PHOTOGRAPHY

FINE TASTE SUBJECTS AND SKILL PICTURES – Robert Turnbull Macpherson, the father of photography, in the Eternal City

I am a photographer, without any feeling that by doing, so I have abandoned art

At the beginning of the 1860s, his photographic career was at the zenith, with exhibitions in Edinburgh and London. Nothing is know about the childhood of this Scottish photographer, but we have news of him about his medical studies at the University of Edinburgh.
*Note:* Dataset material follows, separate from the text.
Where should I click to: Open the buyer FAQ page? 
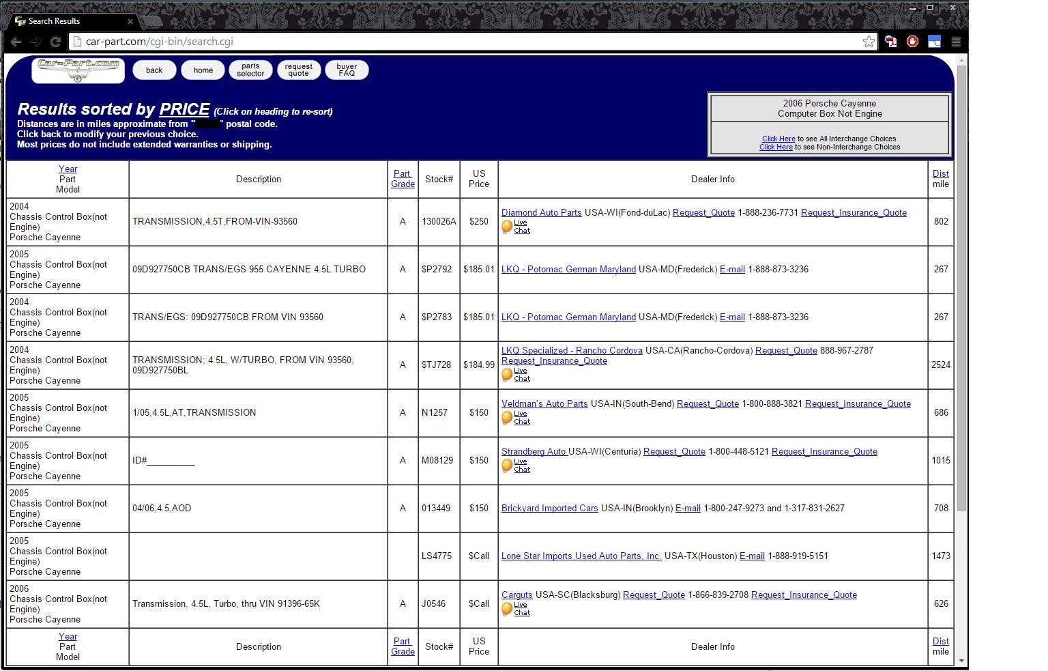click(347, 70)
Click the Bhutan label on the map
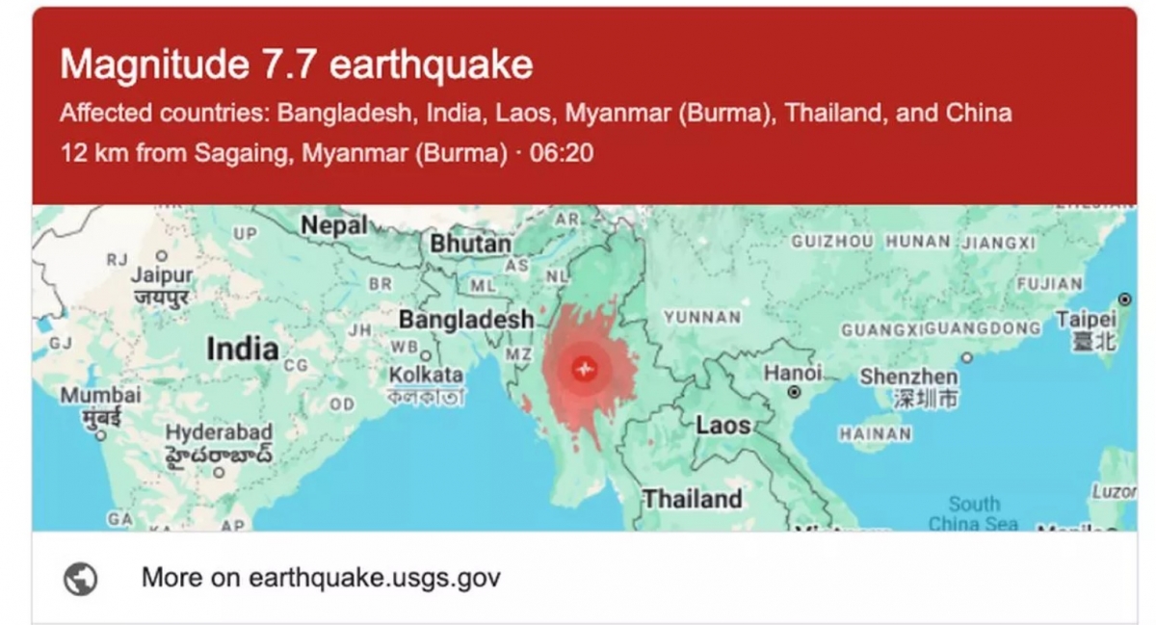The height and width of the screenshot is (625, 1156). pos(469,245)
Robert Turnbull Macpherson http://www.avictorian.com/Macpherson_Robert.html was born in Dalkeith, a Scottish city on the River Esk, on a day in February 1814. Without finishing his medical studies, he continued his studies at the Royal Scottish Academy in Edinburgh, where he exhibited some of his portraits. In 1840, he left Scotland to face the journey to Rome, where he died on a day in November 1872.

During his career as a photographer, he made 1,019 photographs. He was the first photographer authorized to photograph inside the Vatican. During the early Roman years, Robert Turnbull Macpherson https://artsandculture.google.com/entity/robert-turnbull-macpherson/m0bs8qs3?categoryid=artist continued to work as a painter, but also as an art dealer. In 1846, after cleaning the old painting he had purchased, identified as an unfinished work by Michelangelo. A few years later, he sold sold to the National Gallery in London. He fell in love with a seventeen year old, Louisa Gerardine Bate, grandson of art historian Anna Jameson, marrying her in Ealing, in 1849.
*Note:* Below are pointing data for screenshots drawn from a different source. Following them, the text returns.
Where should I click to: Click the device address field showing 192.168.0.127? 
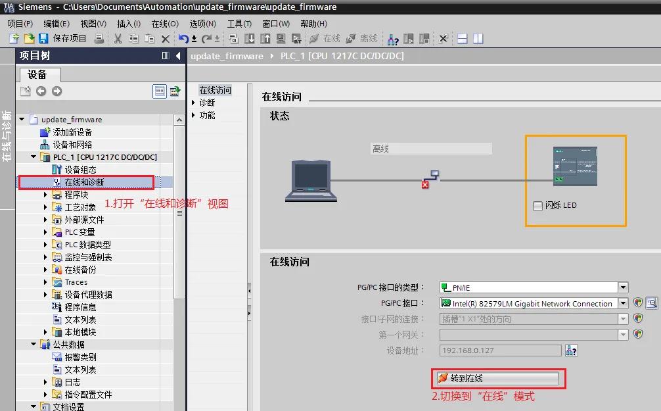click(500, 350)
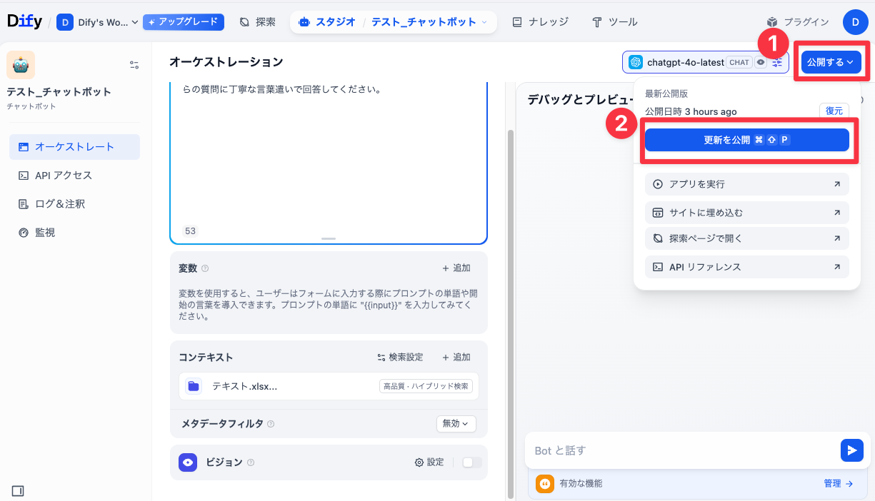The image size is (875, 501).
Task: Click help icon next to 変数
Action: pos(205,268)

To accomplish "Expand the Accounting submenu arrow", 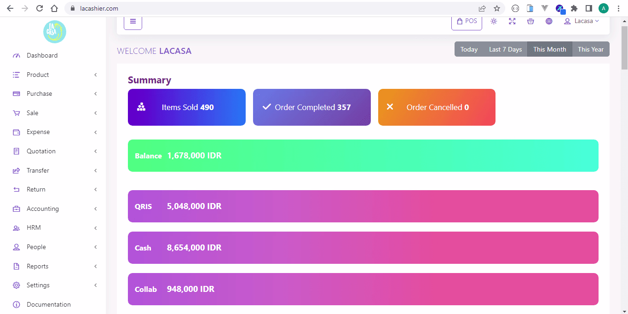I will coord(95,209).
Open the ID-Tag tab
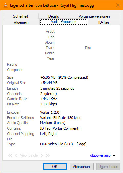Image resolution: width=123 pixels, height=173 pixels. (x=104, y=22)
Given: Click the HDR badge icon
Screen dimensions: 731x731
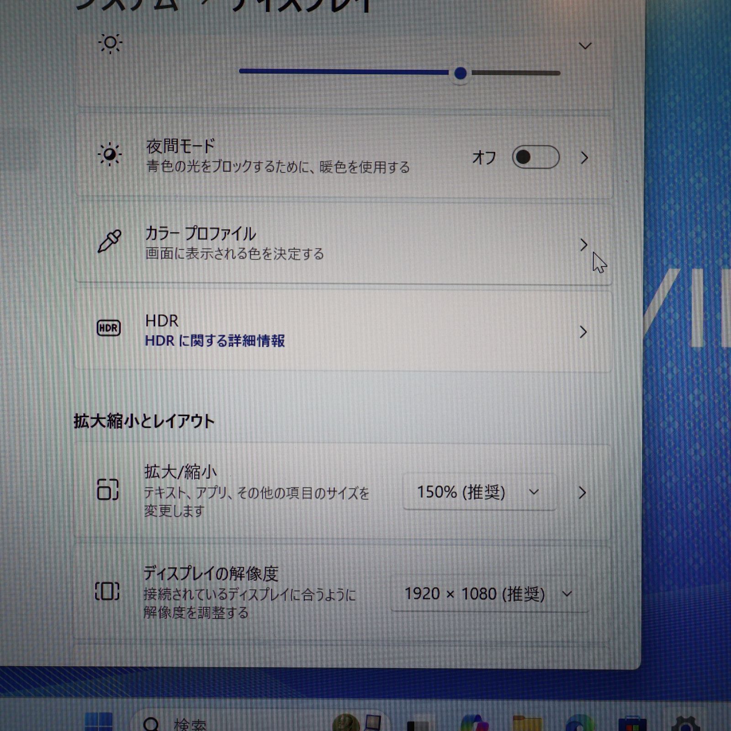Looking at the screenshot, I should (109, 328).
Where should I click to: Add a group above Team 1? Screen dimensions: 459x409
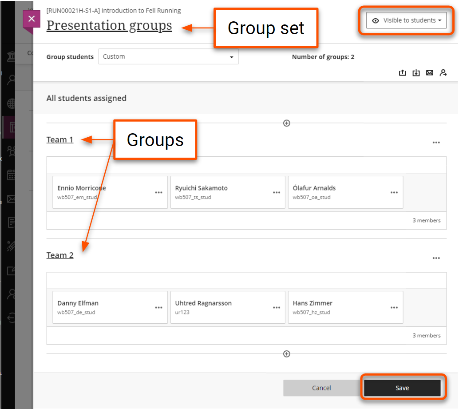coord(287,123)
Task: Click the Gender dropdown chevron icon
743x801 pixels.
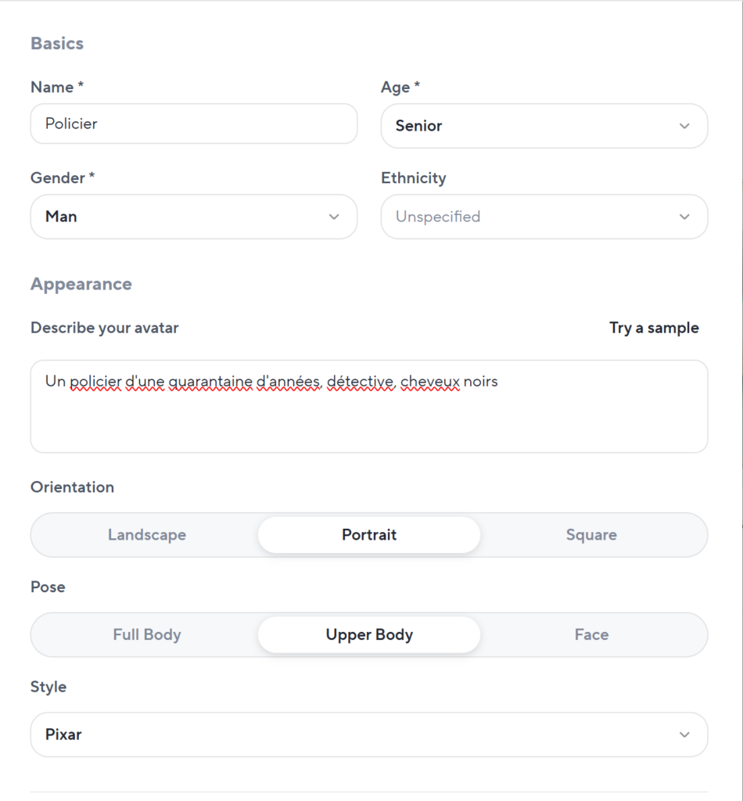Action: click(x=334, y=217)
Having failed as a painter, from 1851 Robert Turnbull Macpherson https://www.inverclyde.gov.uk/community-life-and-leisure/heritage-services/museum/museum-collections/fine-art/art-photography-rome-by-robert-macpherson turned to a new art form, that of photography. Five years later, he experimented with collodion albumin on his photographic plates. To highlight Roman architecture with exceptional detail, he used large format negatives and long exposure times. With his accurate composition of the scenes, he was skilled in capturing three-dimensional relationships, using a two-dimensional photographer. With woodcuts elaborated by his wife, starting from his photographs, in 1863 he published Vatican Sculptures, a guide on 125 Vatican sculptures. Part of his photographs are at the British School, at Rome.

If you want to know photographic stories already published, you can type http://meetingbenches.com/category/photo/. The intellectual properties of the images that appear on this blog correspond to their authors. The only purpose of this site is to spread the knowledge of these creative people, allowing others to appreciate the works.